▸ **Goal of the exercise**: In the data below, set down exactly the lines from the one containing "Click the saldo value 2,937,748" up to and including the one containing "At what coordinates". Leave the pictures out.

▸ **Given data**:
=== Section Start ===

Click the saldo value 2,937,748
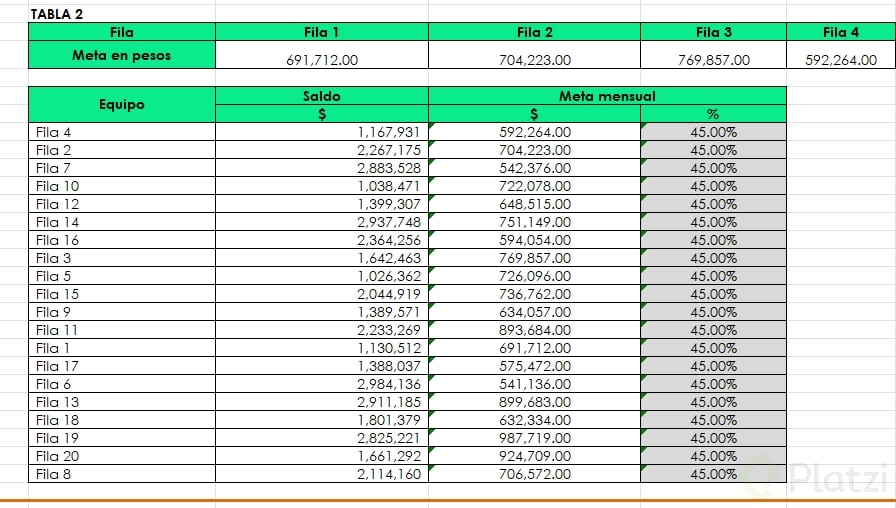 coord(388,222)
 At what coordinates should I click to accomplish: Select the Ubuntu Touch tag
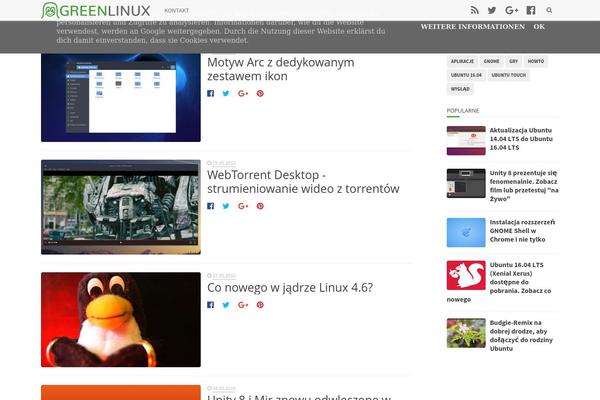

=== Section End ===
=== Section Start ===

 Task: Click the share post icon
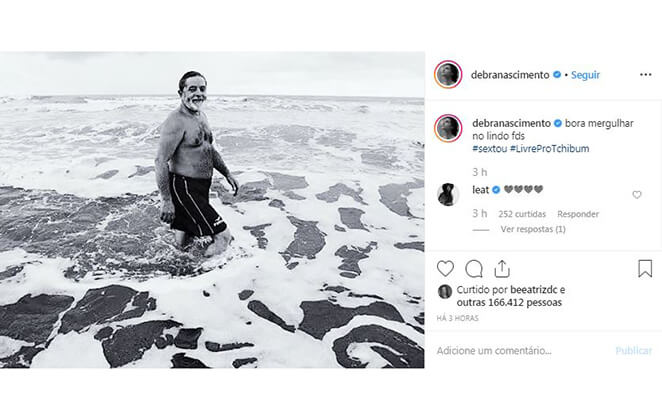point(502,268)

=== Section End ===

▸ **Task result**:
Click the saldo value 2,937,748
 coord(388,222)
 At what coordinates should I click to accomplish: Select the Ubuntu Touch tag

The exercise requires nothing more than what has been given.